Showings per listing last week, by year:  

Year Weekly showings Per Listing
2018 6.25
2019 4.22
2020 .26
2021 14.57
2022 12.86
2023 5.30
2024 2.59

 

Days On Market

Days on market increased to 28.43 days after touching a year to date low of 24.29 days just two weeks ago.  As I mentioned last week, rising inventory, slower contract rates, slow showings and elevated interest rates suggest days on market may be on the rise.  I don’t want to jump to conclusions too quickly, but share with your sellers this potential so they are mentally prepared.    If this is a shift, recognize this may be a leverage point in negotiations for your buyers.    

New Listings  

New listing activity each week has been very strong year to date at 16,592 new listings YTD, compared to 14,358 last year and 17,954 in 2022. Remember that early 2022 interest rates were still very low and seller activity was exceedingly strong.     The average number of new listings YTD for the last 12 years is approximately 18,500 homes.          

Inventory  

Slower buyer activity, slower contracts and increased seller activity has lead to a statistically significant rise in inventory and the highest we’ve seen this time of year since 2012, end last week at 6,875 properties.     This of course means longer marketing time for the average property and as inventory typically climbs through the end of the summer, if rates remain high, suppressing buyer activity, inventory may climb above 10,000 for the first time in 12 years.  All signs are pointing that direction.        

Price  

And with all that, prices remain elevated, hitting an all time weekly high again last week at $726,245 for all property types and $818,979 for detached single family homes.        

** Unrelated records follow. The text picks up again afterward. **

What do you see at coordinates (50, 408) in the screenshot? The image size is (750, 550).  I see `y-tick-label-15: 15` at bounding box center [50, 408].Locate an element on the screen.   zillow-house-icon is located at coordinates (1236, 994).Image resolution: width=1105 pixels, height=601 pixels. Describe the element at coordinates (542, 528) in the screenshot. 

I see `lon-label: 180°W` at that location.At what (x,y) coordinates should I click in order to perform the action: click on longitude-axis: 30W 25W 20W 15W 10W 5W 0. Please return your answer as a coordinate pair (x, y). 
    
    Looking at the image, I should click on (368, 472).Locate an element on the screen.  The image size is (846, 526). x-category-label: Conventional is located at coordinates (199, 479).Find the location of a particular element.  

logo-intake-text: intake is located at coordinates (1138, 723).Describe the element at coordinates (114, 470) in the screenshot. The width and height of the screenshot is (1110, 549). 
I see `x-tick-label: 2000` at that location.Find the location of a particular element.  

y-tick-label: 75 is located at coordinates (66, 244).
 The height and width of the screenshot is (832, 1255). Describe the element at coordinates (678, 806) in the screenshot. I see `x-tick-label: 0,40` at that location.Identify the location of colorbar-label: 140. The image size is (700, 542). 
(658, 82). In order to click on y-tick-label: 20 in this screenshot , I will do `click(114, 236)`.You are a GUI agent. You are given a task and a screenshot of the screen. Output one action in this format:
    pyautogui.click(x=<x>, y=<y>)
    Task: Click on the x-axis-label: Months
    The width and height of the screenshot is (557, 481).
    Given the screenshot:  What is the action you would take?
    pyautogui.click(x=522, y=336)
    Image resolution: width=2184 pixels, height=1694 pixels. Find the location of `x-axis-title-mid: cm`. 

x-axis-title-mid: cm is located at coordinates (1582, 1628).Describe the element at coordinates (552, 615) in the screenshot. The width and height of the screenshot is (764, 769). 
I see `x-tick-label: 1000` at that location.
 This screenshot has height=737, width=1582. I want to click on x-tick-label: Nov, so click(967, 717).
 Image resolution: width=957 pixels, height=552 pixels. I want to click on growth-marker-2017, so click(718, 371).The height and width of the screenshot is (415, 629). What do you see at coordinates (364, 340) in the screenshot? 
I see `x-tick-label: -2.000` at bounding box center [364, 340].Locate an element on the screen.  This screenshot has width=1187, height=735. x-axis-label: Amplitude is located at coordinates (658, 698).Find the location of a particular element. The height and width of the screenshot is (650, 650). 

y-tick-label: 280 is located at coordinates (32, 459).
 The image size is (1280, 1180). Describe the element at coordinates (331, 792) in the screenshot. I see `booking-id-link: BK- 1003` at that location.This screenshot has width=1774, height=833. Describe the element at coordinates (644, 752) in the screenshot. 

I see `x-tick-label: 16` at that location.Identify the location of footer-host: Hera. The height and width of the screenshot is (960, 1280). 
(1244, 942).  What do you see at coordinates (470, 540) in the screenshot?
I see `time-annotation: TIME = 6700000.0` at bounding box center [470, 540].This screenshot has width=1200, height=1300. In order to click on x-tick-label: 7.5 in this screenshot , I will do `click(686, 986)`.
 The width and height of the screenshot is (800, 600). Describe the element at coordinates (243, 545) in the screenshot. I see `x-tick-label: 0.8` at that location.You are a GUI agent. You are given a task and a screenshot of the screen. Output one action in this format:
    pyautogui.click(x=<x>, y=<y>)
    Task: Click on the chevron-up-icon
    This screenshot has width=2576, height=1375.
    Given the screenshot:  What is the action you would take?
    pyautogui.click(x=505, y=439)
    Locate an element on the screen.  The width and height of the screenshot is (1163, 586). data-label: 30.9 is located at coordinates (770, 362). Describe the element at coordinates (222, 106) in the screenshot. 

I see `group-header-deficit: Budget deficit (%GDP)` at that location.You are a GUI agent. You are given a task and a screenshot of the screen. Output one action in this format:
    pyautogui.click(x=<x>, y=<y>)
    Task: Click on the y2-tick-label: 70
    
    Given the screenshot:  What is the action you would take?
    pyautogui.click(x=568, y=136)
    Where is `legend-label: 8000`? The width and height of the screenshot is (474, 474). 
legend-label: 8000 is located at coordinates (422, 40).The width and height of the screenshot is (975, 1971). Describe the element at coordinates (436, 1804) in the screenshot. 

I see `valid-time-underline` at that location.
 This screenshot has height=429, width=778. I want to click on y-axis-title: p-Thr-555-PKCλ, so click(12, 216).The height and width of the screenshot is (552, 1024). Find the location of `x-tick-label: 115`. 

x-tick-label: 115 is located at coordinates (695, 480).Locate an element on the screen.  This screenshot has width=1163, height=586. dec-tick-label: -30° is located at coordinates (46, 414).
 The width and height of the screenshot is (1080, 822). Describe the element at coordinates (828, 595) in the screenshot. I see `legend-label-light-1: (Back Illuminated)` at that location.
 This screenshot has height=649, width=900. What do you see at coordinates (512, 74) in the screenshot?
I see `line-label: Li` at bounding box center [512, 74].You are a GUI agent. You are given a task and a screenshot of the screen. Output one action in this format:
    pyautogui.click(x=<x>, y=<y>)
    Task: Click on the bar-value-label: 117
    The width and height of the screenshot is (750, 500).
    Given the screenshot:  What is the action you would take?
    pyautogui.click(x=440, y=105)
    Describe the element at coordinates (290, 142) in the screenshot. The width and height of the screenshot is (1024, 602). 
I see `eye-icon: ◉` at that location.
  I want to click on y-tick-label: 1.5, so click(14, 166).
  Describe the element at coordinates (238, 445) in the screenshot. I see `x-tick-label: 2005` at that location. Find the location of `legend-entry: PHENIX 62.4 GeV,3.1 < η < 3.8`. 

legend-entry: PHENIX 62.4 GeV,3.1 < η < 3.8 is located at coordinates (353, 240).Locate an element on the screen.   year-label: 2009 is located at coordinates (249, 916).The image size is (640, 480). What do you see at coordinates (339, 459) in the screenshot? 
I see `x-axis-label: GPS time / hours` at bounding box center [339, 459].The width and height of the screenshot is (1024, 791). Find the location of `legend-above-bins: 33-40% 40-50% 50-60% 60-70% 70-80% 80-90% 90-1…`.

Remember however, price is a lag measurement, meaning it tells us what happened in the past.  Price is a reflection of decisions made 25-40 days prior to the statistic.  With inventory rising and showings remaining relatively stagnation, I would anticipate pricing beginning to decline for the year, unless we see interest rates drop precipitously, boosting buyer activity.  That does not seem to be built into market conditions at the moment.      Expect stable to declining prices through the end of the year, and work with your sellers to price homes accordingly.      
Script for seller communication:    
“With inventory rising causing increased supply, and elevated interest rates slowing buyer activity causing reduced demand, we expect prices to be stable to declining through year end.      
Proper home preparation and house pricing is more important than it has been in a very long time.  And, once we go to market, rapid adjustments to market feedback will be crucial to ensure we don’t get behind a declining price curve.  A “negative price curve” is what happened to thousands of home owners in the 2008-2011 market.  They chased price down, but never got ahead of the decline of values.  Many of those people ended up never selling or they lost their homes to foreclosure.    
We don’t have the extreme of those market conditions today, but if you want to sell, we must be diligent about price and relentless about reading activity and feedback once we hit the market.”